James Engineering Pty Limited v ABB Australia Pty Limited & Anor

Case

[2020] HCATrans 13

No judgment structure available for this case.

[2020] HCATrans 013

IN THE HIGH COURT OF AUSTRALIA

Office of the Registry
  Darwin  No D18 of 2019

B e t w e e n -

JAMES ENGINEERING PTY LIMITED (ABN 63 101 887 950)

Applicant

and

ABB AUSTRALIA PTY LIMITED (ABN 68 003 337 611)

First Respondent

JOHN TUHTAN

Second Respondent

Application for special leave to appeal

KIEFEL CJ
EDELMAN J

TRANSCRIPT OF PROCEEDINGS

AT CANBERRA ON FRIDAY, 14 FEBRUARY 2020, AT 10.54 AM

Copyright in the High Court of Australia

MR D.A. SAVAGE, QC:   May it please, the Court, I appear with my learned friend, MR C.D. COULSEN, for the applicant.  (instructed by QBM Lawyers)

MR A. WYVILL, SC:   If it pleases the Court, I appear for the first respondent.  (instructed by McCullough Robertson Lawyers)

KIEFEL CJ:   Yes, Mr Savage.

MR SAVAGE:   Your Honour, the question here is whether in a building and construction payment adjudication in the Northern Territory, which our learned friends refer to as the “West Coast” model of that legislation, there is, as the court found below, a broader or a different scope for a view for jurisdictional error than there is in the corresponding “East Coast” model, that being the model that is legislated in New South Wales and Queensland and upon which the important cases on the scope of jurisdictional review in that model depend. 

The question raised invites a consideration of the different provisions between the Northern Territory legislation and, for example, the New South Wales legislation or any other legislation which one might call the “East Coast” model.

EDELMAN J:   Why does it invite a consideration of the different bits of legislation?  Why would it not just involve consideration of whether there was a jurisdictional error, as found below?

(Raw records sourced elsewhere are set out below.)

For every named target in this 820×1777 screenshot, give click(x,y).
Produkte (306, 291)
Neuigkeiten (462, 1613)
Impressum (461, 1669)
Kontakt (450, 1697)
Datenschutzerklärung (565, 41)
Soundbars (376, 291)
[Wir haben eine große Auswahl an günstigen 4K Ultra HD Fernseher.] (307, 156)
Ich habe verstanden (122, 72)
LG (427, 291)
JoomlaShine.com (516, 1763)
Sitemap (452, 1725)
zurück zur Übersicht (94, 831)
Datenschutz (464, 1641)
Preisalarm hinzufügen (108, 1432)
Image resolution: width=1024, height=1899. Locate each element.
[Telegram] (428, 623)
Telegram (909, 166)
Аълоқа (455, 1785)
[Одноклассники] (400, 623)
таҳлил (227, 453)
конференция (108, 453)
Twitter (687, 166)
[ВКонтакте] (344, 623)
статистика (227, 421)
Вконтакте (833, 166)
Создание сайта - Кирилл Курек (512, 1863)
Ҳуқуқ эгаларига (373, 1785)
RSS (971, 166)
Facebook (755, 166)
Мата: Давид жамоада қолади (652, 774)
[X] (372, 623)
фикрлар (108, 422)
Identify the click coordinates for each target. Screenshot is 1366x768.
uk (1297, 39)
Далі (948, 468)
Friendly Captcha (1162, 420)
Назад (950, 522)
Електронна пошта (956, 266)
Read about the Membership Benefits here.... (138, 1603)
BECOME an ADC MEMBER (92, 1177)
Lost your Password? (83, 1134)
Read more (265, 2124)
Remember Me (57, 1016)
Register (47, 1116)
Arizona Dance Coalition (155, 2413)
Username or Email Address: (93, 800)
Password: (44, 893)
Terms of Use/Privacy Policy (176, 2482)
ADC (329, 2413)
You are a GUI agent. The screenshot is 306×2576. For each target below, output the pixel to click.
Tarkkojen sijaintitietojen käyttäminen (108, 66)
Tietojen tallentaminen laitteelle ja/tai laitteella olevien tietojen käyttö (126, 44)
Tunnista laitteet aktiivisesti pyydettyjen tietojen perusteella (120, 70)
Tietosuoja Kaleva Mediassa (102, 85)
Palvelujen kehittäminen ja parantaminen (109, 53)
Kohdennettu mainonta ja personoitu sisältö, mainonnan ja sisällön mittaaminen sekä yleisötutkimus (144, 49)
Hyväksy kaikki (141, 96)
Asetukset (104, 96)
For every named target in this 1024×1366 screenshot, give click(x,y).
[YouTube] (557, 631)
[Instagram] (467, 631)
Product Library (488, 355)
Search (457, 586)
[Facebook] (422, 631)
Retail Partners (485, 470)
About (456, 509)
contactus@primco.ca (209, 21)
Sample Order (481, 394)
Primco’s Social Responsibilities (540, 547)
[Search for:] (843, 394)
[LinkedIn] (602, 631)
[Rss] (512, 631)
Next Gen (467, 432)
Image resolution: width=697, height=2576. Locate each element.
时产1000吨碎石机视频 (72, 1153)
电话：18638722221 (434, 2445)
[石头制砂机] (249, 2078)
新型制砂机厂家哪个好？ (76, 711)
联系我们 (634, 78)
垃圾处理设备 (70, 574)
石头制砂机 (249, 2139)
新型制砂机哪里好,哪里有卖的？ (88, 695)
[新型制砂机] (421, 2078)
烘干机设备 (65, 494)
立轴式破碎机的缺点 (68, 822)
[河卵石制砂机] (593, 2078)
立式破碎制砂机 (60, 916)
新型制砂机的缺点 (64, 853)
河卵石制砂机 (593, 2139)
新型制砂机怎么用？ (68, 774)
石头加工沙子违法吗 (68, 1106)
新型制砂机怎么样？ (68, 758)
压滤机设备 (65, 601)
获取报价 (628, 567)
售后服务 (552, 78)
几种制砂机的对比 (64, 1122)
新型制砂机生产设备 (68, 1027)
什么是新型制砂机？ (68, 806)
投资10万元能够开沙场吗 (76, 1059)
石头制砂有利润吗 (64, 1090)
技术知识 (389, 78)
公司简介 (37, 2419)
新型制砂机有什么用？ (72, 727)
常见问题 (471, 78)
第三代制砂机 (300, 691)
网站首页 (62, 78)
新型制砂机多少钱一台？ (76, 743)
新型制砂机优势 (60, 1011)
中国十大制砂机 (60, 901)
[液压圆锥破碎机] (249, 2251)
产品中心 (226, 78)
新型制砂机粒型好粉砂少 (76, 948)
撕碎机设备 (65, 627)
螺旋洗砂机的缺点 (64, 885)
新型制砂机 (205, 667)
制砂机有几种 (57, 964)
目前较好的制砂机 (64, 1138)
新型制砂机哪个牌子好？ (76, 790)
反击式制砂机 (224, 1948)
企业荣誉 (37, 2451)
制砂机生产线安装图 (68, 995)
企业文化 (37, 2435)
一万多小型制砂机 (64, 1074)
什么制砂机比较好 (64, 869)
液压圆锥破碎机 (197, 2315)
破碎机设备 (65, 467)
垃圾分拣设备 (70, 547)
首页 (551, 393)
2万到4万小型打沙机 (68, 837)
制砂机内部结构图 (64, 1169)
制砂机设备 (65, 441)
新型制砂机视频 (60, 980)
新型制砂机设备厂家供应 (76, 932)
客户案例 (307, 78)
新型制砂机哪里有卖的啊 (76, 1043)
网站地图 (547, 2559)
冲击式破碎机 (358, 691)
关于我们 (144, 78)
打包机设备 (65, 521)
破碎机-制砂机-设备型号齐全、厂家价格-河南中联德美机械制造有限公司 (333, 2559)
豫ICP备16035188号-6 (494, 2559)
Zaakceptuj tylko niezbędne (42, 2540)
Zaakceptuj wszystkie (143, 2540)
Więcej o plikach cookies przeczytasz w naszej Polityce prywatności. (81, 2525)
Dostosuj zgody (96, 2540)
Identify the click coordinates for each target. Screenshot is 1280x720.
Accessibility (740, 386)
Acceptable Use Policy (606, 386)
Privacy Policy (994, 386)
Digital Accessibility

MR SAVAGE:   Only to this extent, that it was said that the decision rests on the basis that the Northern Territory legislation has different provisions than any of the “East Coast” model legislative provisions which authorise the review.  That is why the Court said it was unnecessary to look to decisions about jurisdictional review in the “East Coast” model because of the different provisions in the Northern Territory legislation.

KIEFEL CJ:   The Northern Territory legislation has been subject to amendment, has it not, last year?

MR SAVAGE:   Yes, yes.

KIEFEL CJ:   The effect of that provision is specific attention, now the matter has been clarified to an extent.

MR SAVAGE:   Not on our case.

KIEFEL CJ:   Expressly permits or requires adjudicators to assess liquidated damages.

MR SAVAGE:   It does – but only if there is a finding of liquidated damages in the adjudication.  So, prior, there was some doubt as to whether an adjudicator – if there was a claim for liquidated damages – could assess the liquidated damages and that – to the extent it was a controversy – has been clarified by that legislation.  But that has nothing to do with this case. 

This case depends upon the provisions which the Court of Appeal said were the essence of the distinction, as it were – being section 33(1)(b) of the Northern Territory legislation – the effect of which is said to be that an adjudicator, having performed the adjudication process, has an obligation to say who should pay whom what amount of money.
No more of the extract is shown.